Update: I missed Ken’s take at The Atlantic this morning, but be sure to read it all. Even though he raises the issue of vague jurisdictional language, Ken’s not convinced it will matter:
The indictment describes conduct in New York and Florida in 2002 through 2005—the same period covered by the earlier state and federal investigation. Epstein’s attorney Reid Weingarten characterized this as “ancient conduct,” but in 2006, Congress passed a law eliminating the statute of limitations for child sex-trafficking cases. Under applicable Supreme Court precedent, since the old five-year statute of limitations on Epstein’s alleged conduct had not yet run out, the new law applies to him and makes his conduct in 2002 through 2005 fair game.

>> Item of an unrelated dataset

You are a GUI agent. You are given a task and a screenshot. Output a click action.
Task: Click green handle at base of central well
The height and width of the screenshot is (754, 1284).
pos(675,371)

Nor is Epstein’s miraculous 2008 non-prosecution agreement likely to spare him. Every federal plea agreement I’ve ever seen includes a clause saying that it binds only the U.S. Attorney’s Office signing it, not any other office. Epstein’s non-prosecution agreement conspicuously, and very oddly, lacks that clause—which further demonstrates the suspicious nature of the deal. But as the federal defense attorney Mark Bennett points out, the agreement promises only that no prosecution would be instituted “in this District”—that is, the Southern District of Florida. That detail, combined with federal law governing such agreements, likely means that no court will stop the Southern District of New York from prosecuting Epstein, especially given allegations that his sexual abuse of minors took place in New York as well as in Florida.

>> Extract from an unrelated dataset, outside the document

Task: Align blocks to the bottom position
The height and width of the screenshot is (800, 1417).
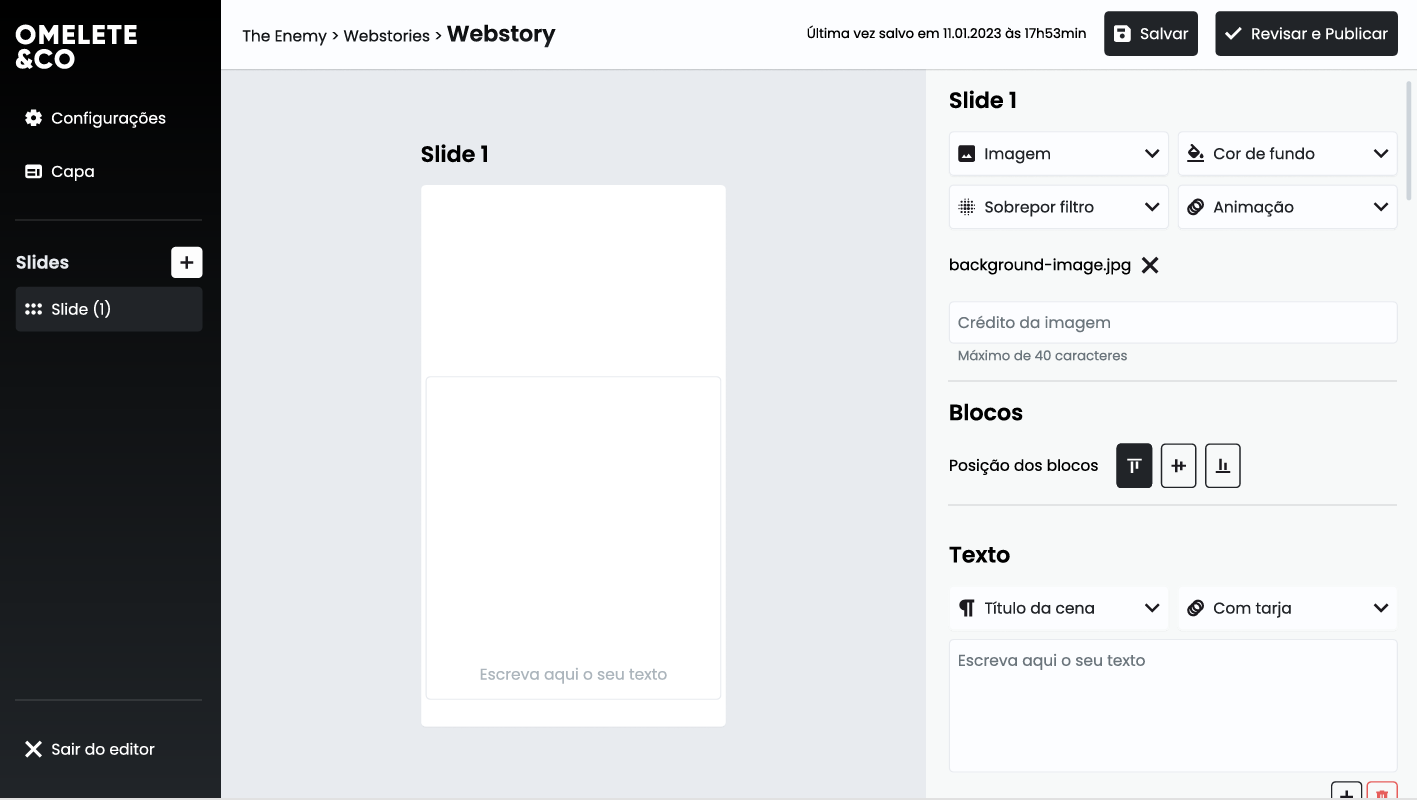Action: 1222,465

The feds, as is their habit, raided Epstein’s New York home while he was being arrested. In their motion asking the court to detain Epstein without bail, the government claimed that it had seized hundreds of photos of nude women or girls, some of whom appeared underage, kept on CDs thoughtfully labeled with things like “Girl pics nude.” The clonking sound you heard was 10,000 criminal-defense attorneys banging their heads on their desks. Such materials are not just potentially devastating evidence in Epstein’s prosecution. If Epstein had pornographic images of minors, he can expect the feds to add child-pornography charges to the indictment—and those charges are much easier to prove, without the challenges of a 15-year-old case.
Be sure to catch up with Ken’s Twitter feed, too. He raises some questions about probable cause with the search warrant, which I also noted will be a big issue, but again thinks that the courts will give the DoJ a lot of leeway:
/2 But it’s a doctrine that is not very closely policed by the judiciary. SDNY could have put in “fresh” basis for there being evidence in Epstein’s home NOW—or they may have relied on the old “law enforcement training and experience” trope.
— RammedTheRampartsHat (@Popehat) July 9, 2019
/4 (And, to be fair to them, if the claims of what was found are true, in this instance that speculation would be right. But expect an attack on the search warrant on a freshness basis.)